Of all the causes for this change, he points not only to internet connectedness, but also the compressed, layered environment that Koreans have grown up in. Different eras of development are easily observed side by side, or often one on top of the other.
“Cool kids today are decompressing and making new sense of the deep histories and complex stories that are wrapped into and compressed into Korean social space. It's a unique thing if you can live in a supermodern, skyscraper-type structure yet hear the guy in the blue truck blaring out the prices of melons and onions at six every morning,” he said.
He picked up photography as soon as he returned to Korea, and by 2006, he was shooting street fashion photos similar to his work today. He believes he is the first foreign street photographer in Korea to build a long-term, multi-year body of work.
He also does a lot of studio work and says he likes to bring a bit of street to the studio, as well as a bit of the studio to the street. And he is serious about fashion photography too, having attended every single Seoul Fashion Week since 2007, except for one time in 2012 when he was hospitalized following a car accident.
“Basically, I like to joke, that it takes internal bleeding to keep me off the streets with my camera,” he said.

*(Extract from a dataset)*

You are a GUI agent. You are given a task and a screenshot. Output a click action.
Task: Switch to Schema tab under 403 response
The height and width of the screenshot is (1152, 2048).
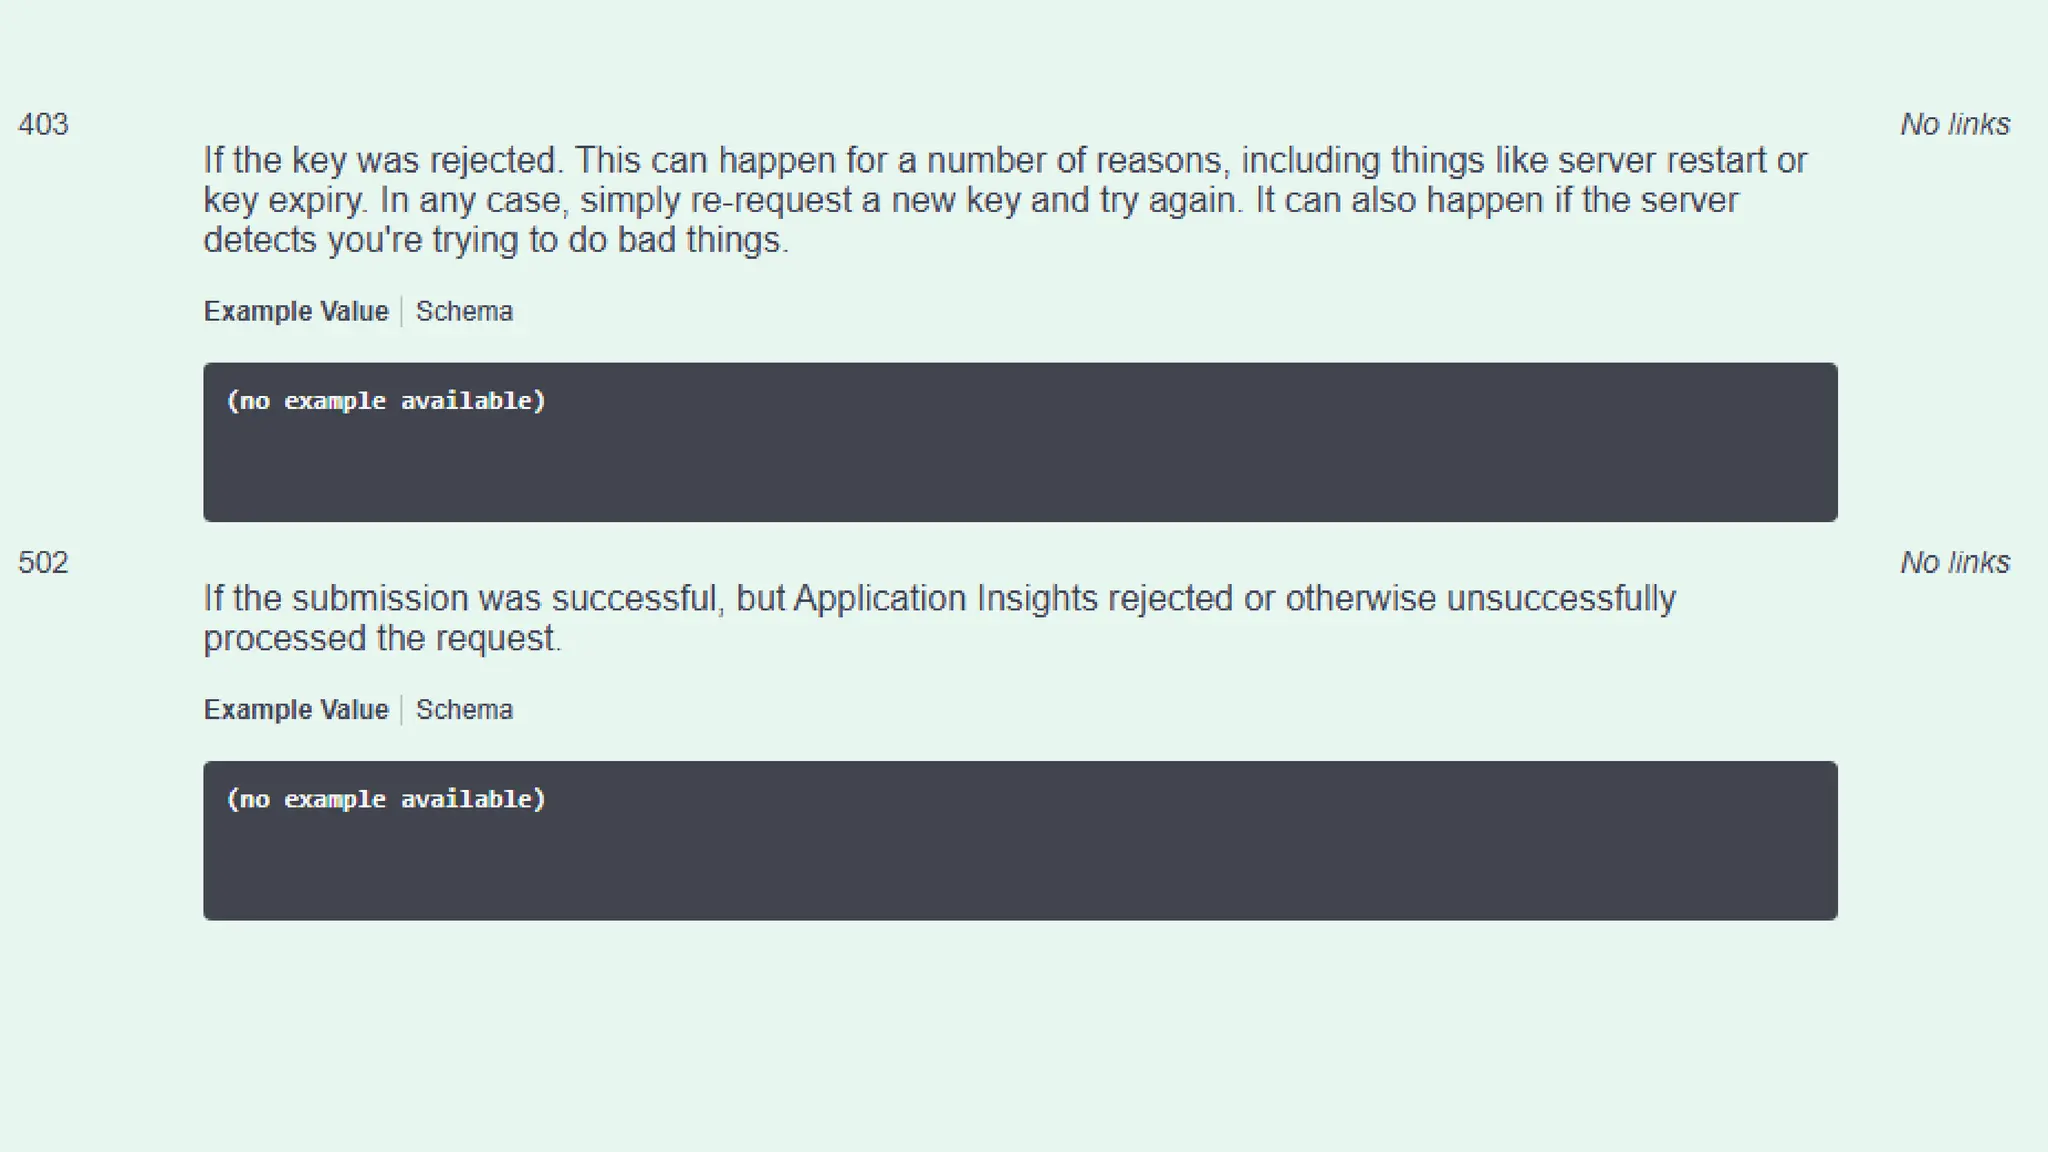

His work still has its critics, as there are many people who have trouble seeing the value in his chosen settings, or are bothered by the appearance of the people in the photos.
But Hurt doesn’t care.
“Many people don't like my pictures or my photography because of elements that often bother people, and they react viscerally and say I'm some kind of bad or evil person. I like that because it means I am making the kind of photographs that will outlive me,” he said. “Because I feel like if you're making forgettable photographs, then you might as well just go get another hobby. But if you're making visual statements that punch through the wall of the white noise in our overly stimulated popular culture, then you're doing something worthy of your time and effort.”
He has also observed that as he continues his work, his online following has shifted from largely male to more female-based.
“I've noticed that the more artistic and punchy my photos are, the more my follower demographic shifts from male to female, as male followers who are just looking for pictures of hot girls in bikinis or something give up and are replaced with female followers who pick up on the kind of social/aesthetic statements I'm making.”